"Very much so," Lee dryly remarked. He continued to watch the behavior of the car with some misgivings. The controls appeared to be functioning smoothly enough and after a minute or so the brake pedal came down all by itself. Lee, with a breath of relief, saw the speedometer recede to zero.

But the doors would not open from the inside and as he tried them he found that they were locked. "What's the idea," he asked, "I thought you said we would be examined at this spot?"

"Bet they're at it right now," the chauffeur grinned. "I wouldn't know how they do it, but they get us photographed inside and outside, what we have in our pockets, what we had for breakfast this morning and the very bones of our skeletons. I pass through here maybe half a dozen times a day, still they will do it every time: take my likeness. Makes me feel like I was some darned movie star."

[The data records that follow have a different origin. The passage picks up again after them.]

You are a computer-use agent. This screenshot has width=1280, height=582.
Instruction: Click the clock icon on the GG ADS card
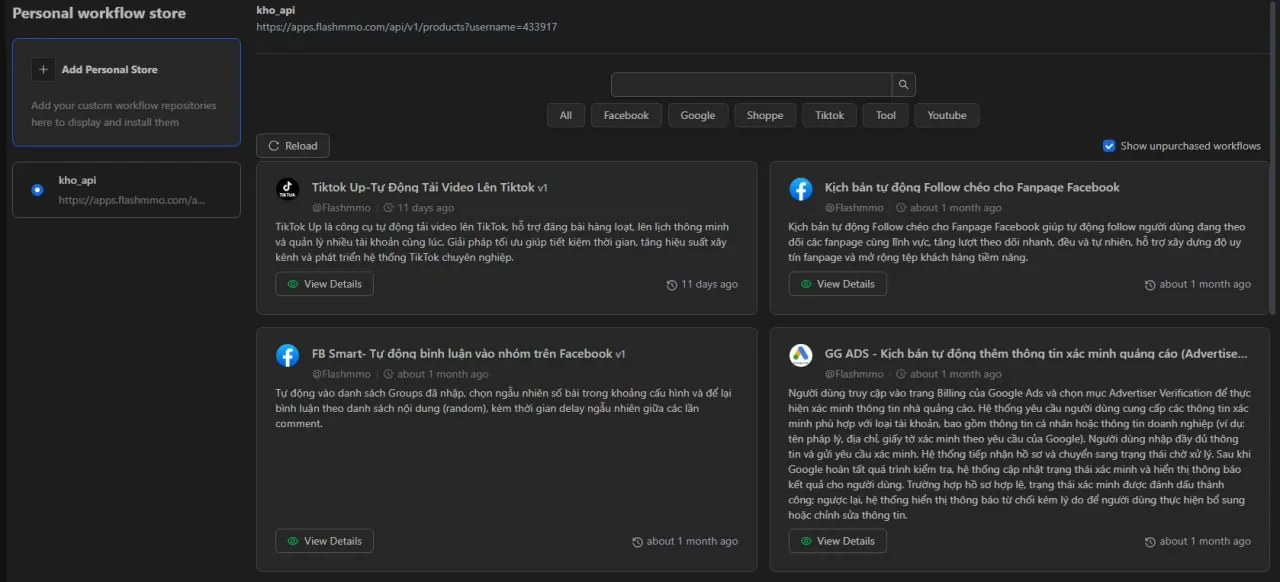coord(1150,541)
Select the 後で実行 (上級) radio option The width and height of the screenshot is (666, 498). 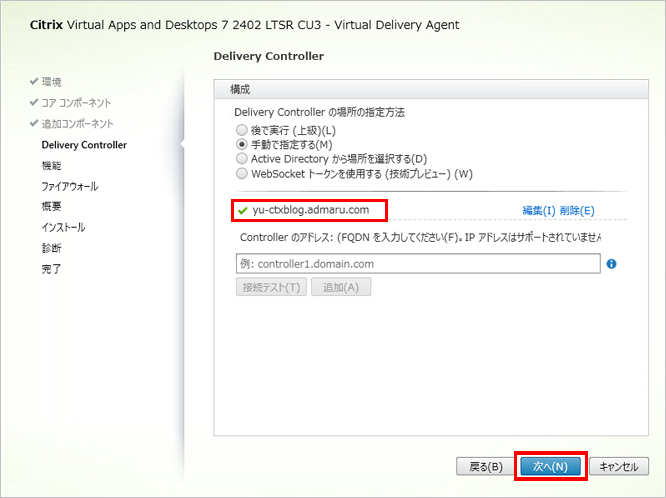(x=241, y=131)

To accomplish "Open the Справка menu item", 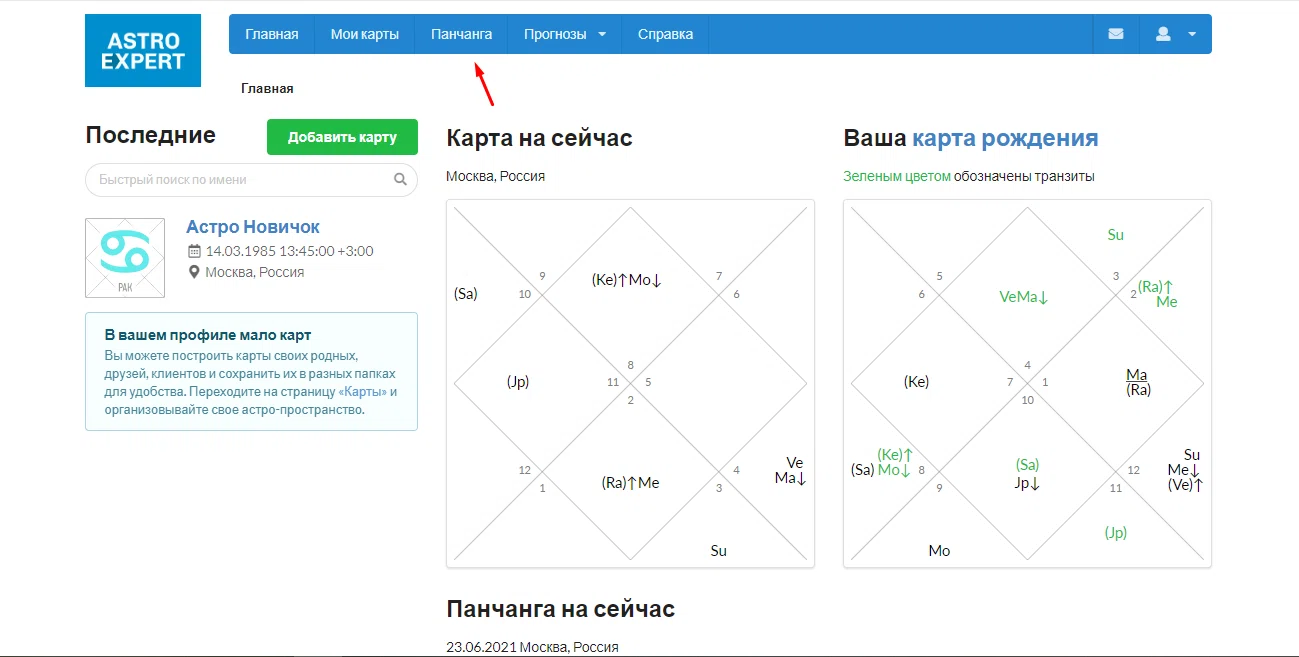I will pyautogui.click(x=665, y=34).
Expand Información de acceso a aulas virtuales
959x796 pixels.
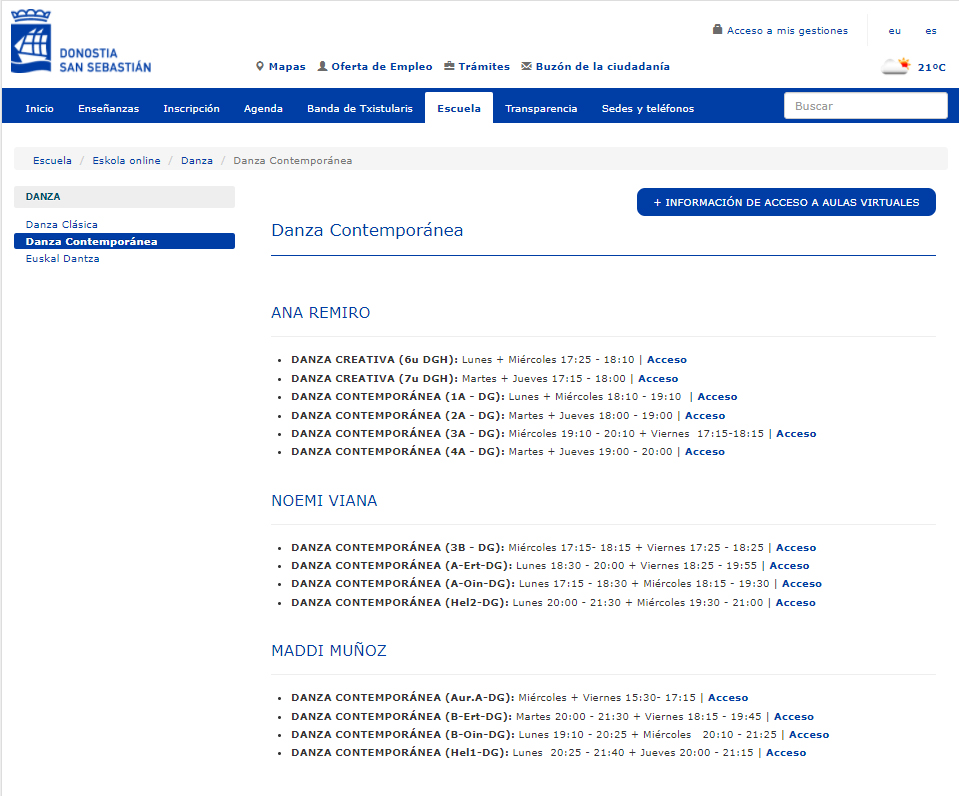[786, 202]
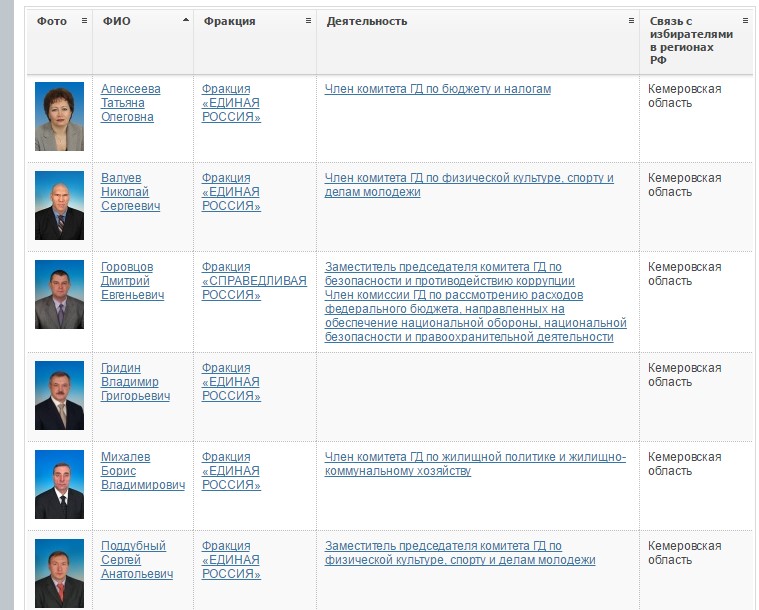Screen dimensions: 759x610
Task: Open column menu icon for Связь с избирателями
Action: pos(745,21)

To Lee it felt uncanny to sit trapped and blindfolded in this "Black Maria" of a car while unseen rays and cameras went over him. He could hear a faint noise of steps, and muffled voices.

"Who are they?" he asked.

"Oh, that's only some boys from Intelligence or whatnot; that's nothing, that isn't The Brain. It will be all over in a moment—see—there we go again. Now we're entering the Labyrinth."

"The Labyrinth?"

Reticent as he had been in the beginning, the chauffeur now seemed to like Lee; he was proud to explain. "Queer, isn't it? They've got the damnedest names for things down here. Take them from anatomy, I understand. The Labyrinth is supposed to be inside the ear; it leads inside in a roundabout way; it's the same here, it's a tunnel—see—down we go."

The soft swoosh of the gas-turbine turned into a muffled roar. The car accelerated at a terrific rate and from the way it swayed and dived it was clear that the tunnel spiralled downwards in steep serpentines. Lee gripped the holding straps; his every nerve was on edge and those edges were sharpened by the ominous fact that all the instruments on the dashboard had stopped functioning so that he couldn't even read the speed.

As if to make things still worse, the chauffeur had abandoned his post altogether. Stretching his legs across the front seat he reclined as if enjoying his easy chair at home by the fire place.